About this exercise: Find every line containing the word "computer" in the records below; report only how many there are.

** Input data follows **

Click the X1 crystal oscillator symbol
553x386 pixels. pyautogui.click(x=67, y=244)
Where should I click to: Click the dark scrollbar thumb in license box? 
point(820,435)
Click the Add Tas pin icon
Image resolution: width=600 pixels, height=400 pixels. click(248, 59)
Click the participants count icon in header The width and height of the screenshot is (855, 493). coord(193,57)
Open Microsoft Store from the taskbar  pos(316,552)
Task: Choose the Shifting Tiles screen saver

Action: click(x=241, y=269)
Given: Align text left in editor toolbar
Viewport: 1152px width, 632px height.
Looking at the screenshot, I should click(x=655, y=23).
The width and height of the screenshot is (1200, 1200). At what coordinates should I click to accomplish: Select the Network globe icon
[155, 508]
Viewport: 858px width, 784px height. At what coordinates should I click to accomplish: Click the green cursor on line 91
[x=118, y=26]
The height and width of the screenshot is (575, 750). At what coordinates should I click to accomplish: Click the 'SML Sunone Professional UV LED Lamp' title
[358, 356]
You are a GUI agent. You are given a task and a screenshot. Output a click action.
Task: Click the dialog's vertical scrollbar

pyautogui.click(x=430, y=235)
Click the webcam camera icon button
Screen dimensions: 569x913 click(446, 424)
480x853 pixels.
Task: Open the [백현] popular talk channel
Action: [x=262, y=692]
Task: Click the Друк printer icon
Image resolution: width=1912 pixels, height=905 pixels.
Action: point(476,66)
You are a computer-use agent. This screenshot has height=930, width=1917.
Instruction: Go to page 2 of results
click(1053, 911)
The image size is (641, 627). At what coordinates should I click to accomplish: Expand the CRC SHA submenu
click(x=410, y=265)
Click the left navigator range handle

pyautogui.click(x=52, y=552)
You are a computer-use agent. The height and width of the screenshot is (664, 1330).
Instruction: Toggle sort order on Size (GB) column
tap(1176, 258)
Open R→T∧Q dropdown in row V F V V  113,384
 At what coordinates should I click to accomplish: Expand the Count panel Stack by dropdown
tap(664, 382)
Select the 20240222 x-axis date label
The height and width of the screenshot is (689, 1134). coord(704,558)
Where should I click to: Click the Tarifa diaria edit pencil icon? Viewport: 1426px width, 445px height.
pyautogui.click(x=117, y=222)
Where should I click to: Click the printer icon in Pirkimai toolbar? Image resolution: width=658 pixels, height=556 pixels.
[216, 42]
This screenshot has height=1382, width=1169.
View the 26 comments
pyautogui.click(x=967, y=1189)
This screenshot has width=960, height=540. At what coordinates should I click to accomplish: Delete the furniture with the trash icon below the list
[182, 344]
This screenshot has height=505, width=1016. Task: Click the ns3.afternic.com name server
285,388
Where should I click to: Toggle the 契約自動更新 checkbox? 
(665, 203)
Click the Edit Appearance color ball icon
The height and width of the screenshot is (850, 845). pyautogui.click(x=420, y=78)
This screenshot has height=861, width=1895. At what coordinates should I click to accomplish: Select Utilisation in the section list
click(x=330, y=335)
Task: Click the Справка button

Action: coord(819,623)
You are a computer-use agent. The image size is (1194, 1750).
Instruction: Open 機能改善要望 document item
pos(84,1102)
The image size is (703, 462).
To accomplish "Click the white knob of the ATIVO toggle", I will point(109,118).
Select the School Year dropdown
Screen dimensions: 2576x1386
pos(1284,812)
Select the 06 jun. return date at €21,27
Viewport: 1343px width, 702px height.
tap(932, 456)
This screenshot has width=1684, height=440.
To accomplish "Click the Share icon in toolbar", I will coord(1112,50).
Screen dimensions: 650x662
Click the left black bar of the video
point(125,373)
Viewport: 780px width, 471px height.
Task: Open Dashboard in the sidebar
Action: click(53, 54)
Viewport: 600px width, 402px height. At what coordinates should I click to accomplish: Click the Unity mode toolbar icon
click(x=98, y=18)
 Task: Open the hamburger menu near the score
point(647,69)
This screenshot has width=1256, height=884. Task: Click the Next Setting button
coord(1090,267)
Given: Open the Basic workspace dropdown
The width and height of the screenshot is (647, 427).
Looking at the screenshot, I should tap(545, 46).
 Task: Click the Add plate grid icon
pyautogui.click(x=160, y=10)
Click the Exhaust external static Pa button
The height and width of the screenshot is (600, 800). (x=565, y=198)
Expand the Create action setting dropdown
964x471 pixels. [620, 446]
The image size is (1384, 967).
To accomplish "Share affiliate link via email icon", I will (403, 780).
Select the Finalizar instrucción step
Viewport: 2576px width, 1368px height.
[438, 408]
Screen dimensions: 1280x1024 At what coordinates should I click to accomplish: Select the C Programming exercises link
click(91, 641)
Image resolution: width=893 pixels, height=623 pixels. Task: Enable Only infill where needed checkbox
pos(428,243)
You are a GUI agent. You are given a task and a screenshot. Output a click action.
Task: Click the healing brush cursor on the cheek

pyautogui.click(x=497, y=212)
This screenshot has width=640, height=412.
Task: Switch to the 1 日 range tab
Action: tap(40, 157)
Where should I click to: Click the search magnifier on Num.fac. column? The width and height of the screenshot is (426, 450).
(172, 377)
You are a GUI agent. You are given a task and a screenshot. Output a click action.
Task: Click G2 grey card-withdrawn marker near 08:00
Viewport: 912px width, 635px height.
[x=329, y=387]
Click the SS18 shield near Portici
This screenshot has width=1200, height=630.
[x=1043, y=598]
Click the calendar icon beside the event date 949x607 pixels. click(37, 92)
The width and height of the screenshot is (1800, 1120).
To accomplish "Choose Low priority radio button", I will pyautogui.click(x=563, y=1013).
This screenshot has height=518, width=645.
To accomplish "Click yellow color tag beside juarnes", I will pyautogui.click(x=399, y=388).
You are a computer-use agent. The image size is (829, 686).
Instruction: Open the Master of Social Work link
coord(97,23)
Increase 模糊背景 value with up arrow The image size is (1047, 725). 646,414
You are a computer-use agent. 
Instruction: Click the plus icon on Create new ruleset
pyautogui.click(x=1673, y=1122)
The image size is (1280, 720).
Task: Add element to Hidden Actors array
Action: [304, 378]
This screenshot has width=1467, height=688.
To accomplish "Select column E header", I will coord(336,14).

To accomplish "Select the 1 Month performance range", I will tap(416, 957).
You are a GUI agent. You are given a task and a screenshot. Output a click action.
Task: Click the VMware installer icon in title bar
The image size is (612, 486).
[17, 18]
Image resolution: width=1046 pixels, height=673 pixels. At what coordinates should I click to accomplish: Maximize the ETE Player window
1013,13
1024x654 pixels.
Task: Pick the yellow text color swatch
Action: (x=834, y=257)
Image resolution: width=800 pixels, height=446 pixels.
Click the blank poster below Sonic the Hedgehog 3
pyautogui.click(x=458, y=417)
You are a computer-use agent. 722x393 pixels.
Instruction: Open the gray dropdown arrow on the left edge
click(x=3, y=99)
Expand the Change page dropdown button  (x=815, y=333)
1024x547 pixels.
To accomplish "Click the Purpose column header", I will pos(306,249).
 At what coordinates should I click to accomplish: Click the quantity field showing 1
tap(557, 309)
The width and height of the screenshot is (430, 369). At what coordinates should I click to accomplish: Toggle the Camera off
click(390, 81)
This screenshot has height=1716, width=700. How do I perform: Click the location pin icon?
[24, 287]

** End of Input data **

Answer section: 6